## Task details
Can you render each line of the material below as a string in one JSON list, leaving out blank lines?

## Stored rows
=-=-=
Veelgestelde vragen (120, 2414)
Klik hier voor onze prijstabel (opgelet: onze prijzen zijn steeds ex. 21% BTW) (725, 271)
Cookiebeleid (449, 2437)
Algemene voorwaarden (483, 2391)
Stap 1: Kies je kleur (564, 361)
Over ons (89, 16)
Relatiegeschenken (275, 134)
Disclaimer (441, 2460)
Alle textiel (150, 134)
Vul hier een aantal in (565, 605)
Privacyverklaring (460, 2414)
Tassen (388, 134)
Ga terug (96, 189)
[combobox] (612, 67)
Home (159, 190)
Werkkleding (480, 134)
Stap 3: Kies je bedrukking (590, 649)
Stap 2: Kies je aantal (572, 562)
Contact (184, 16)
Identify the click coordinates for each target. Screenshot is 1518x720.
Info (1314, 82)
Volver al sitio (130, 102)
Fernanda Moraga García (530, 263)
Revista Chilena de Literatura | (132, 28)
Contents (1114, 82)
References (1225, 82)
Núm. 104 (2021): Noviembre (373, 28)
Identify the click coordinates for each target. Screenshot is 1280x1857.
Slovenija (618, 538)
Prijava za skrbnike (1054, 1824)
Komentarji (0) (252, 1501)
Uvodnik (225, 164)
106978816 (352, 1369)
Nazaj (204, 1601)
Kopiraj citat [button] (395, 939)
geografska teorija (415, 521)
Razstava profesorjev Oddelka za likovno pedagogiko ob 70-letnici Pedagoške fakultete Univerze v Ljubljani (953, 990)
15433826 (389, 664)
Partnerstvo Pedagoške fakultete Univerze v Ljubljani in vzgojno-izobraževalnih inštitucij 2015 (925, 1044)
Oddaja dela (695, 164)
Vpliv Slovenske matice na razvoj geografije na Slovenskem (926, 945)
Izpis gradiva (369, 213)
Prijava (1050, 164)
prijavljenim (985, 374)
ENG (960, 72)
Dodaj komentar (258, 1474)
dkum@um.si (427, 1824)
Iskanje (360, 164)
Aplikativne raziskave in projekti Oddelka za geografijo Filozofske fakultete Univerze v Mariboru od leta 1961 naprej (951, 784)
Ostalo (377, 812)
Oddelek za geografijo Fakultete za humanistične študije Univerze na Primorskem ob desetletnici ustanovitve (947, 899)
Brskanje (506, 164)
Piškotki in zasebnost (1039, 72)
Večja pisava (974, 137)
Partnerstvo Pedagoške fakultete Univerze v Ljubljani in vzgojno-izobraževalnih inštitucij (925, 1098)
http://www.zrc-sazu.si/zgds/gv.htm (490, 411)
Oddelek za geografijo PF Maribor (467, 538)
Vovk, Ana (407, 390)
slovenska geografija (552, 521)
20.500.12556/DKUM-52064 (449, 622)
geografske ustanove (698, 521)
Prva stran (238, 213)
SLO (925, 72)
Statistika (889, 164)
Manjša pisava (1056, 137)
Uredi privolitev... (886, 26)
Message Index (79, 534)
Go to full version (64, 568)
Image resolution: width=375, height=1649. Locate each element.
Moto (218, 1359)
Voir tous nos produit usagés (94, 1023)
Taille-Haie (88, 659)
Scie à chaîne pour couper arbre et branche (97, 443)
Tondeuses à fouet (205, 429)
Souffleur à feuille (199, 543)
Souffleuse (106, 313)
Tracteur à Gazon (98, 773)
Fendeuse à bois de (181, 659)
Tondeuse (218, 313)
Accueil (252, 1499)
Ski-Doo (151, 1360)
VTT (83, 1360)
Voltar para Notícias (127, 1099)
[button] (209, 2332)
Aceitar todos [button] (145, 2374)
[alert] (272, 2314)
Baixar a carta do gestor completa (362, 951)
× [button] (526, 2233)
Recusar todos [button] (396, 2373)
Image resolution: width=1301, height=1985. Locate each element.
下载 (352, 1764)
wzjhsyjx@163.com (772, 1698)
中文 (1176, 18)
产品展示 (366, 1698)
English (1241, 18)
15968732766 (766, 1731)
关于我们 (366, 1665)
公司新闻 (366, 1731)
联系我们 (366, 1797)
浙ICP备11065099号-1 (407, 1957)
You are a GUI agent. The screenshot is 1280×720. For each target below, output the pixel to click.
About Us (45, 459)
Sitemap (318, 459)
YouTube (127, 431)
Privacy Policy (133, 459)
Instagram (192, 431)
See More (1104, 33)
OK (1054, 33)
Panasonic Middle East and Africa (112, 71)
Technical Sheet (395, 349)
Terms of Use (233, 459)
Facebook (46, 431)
=-=-=
## Task answer
[
  "Veelgestelde vragen (120, 2414)",
  "Klik hier voor onze prijstabel (opgelet: onze prijzen zijn steeds ex. 21% BTW) (725, 271)",
  "Cookiebeleid (449, 2437)",
  "Algemene voorwaarden (483, 2391)",
  "Stap 1: Kies je kleur (564, 361)",
  "Over ons (89, 16)",
  "Relatiegeschenken (275, 134)",
  "Disclaimer (441, 2460)",
  "Alle textiel (150, 134)",
  "Vul hier een aantal in (565, 605)",
  "Privacyverklaring (460, 2414)",
  "Tassen (388, 134)",
  "Ga terug (96, 189)",
  "[combobox] (612, 67)",
  "Home (159, 190)",
  "Werkkleding (480, 134)",
  "Stap 3: Kies je bedrukking (590, 649)",
  "Stap 2: Kies je aantal (572, 562)",
  "Contact (184, 16)",
  "Identify the click coordinates for each target. Screenshot is 1518x720.",
  "Info (1314, 82)",
  "Volver al sitio (130, 102)",
  "Fernanda Moraga García (530, 263)",
  "Revista Chilena de Literatura | (132, 28)",
  "Contents (1114, 82)",
  "References (1225, 82)",
  "Núm. 104 (2021): Noviembre (373, 28)",
  "Identify the click coordinates for each target. Screenshot is 1280x1857.",
  "Slovenija (618, 538)",
  "Prijava za skrbnike (1054, 1824)",
  "Komentarji (0) (252, 1501)",
  "Uvodnik (225, 164)",
  "106978816 (352, 1369)",
  "Nazaj (204, 1601)",
  "Kopiraj citat [button] (395, 939)",
  "geografska teorija (415, 521)",
  "Razstava profesorjev Oddelka za likovno pedagogiko ob 70-letnici Pedagoške fakultete Univerze v Ljubljani (953, 990)",
  "15433826 (389, 664)",
  "Partnerstvo Pedagoške fakultete Univerze v Ljubljani in vzgojno-izobraževalnih inštitucij 2015 (925, 1044)",
  "Oddaja dela (695, 164)",
  "Vpliv Slovenske matice na razvoj geografije na Slovenskem (926, 945)",
  "Izpis gradiva (369, 213)",
  "Prijava (1050, 164)",
  "prijavljenim (985, 374)",
  "ENG (960, 72)",
  "Dodaj komentar (258, 1474)",
  "dkum@um.si (427, 1824)",
  "Iskanje (360, 164)",
  "Aplikativne raziskave in projekti Oddelka za geografijo Filozofske fakultete Univerze v Mariboru od leta 1961 naprej (951, 784)",
  "Ostalo (377, 812)",
  "Oddelek za geografijo Fakultete za humanistične študije Univerze na Primorskem ob desetletnici ustanovitve (947, 899)",
  "Brskanje (506, 164)",
  "Piškotki in zasebnost (1039, 72)",
  "Večja pisava (974, 137)",
  "Partnerstvo Pedagoške fakultete Univerze v Ljubljani in vzgojno-izobraževalnih inštitucij (925, 1098)",
  "http://www.zrc-sazu.si/zgds/gv.htm (490, 411)",
  "Oddelek za geografijo PF Maribor (467, 538)",
  "Vovk, Ana (407, 390)",
  "slovenska geografija (552, 521)",
  "20.500.12556/DKUM-52064 (449, 622)",
  "geografske ustanove (698, 521)",
  "Prva stran (238, 213)",
  "SLO (925, 72)",
  "Statistika (889, 164)",
  "Manjša pisava (1056, 137)",
  "Uredi privolitev... (886, 26)",
  "Message Index (79, 534)",
  "Go to full version (64, 568)",
  "Image resolution: width=375, height=1649. Locate each element.",
  "Moto (218, 1359)",
  "Voir tous nos produit usagés (94, 1023)",
  "Taille-Haie (88, 659)",
  "Scie à chaîne pour couper arbre et branche (97, 443)",
  "Tondeuses à fouet (205, 429)",
  "Souffleur à feuille (199, 543)",
  "Souffleuse (106, 313)",
  "Tracteur à Gazon (98, 773)",
  "Fendeuse à bois de (181, 659)",
  "Tondeuse (218, 313)",
  "Accueil (252, 1499)",
  "Ski-Doo (151, 1360)",
  "VTT (83, 1360)",
  "Voltar para Notícias (127, 1099)",
  "[button] (209, 2332)",
  "Aceitar todos [button] (145, 2374)",
  "[alert] (272, 2314)",
  "Baixar a carta do gestor completa (362, 951)",
  "× [button] (526, 2233)",
  "Recusar todos [button] (396, 2373)",
  "Image resolution: width=1301, height=1985. Locate each element.",
  "下载 (352, 1764)",
  "wzjhsyjx@163.com (772, 1698)",
  "中文 (1176, 18)",
  "产品展示 (366, 1698)",
  "English (1241, 18)",
  "15968732766 (766, 1731)",
  "关于我们 (366, 1665)",
  "公司新闻 (366, 1731)",
  "联系我们 (366, 1797)",
  "浙ICP备11065099号-1 (407, 1957)",
  "You are a GUI agent. The screenshot is 1280×720. For each target below, output the pixel to click.",
  "About Us (45, 459)",
  "Sitemap (318, 459)",
  "YouTube (127, 431)",
  "Privacy Policy (133, 459)",
  "Instagram (192, 431)",
  "See More (1104, 33)",
  "OK (1054, 33)",
  "Panasonic Middle East and Africa (112, 71)",
  "Technical Sheet (395, 349)",
  "Terms of Use (233, 459)",
  "Facebook (46, 431)"
]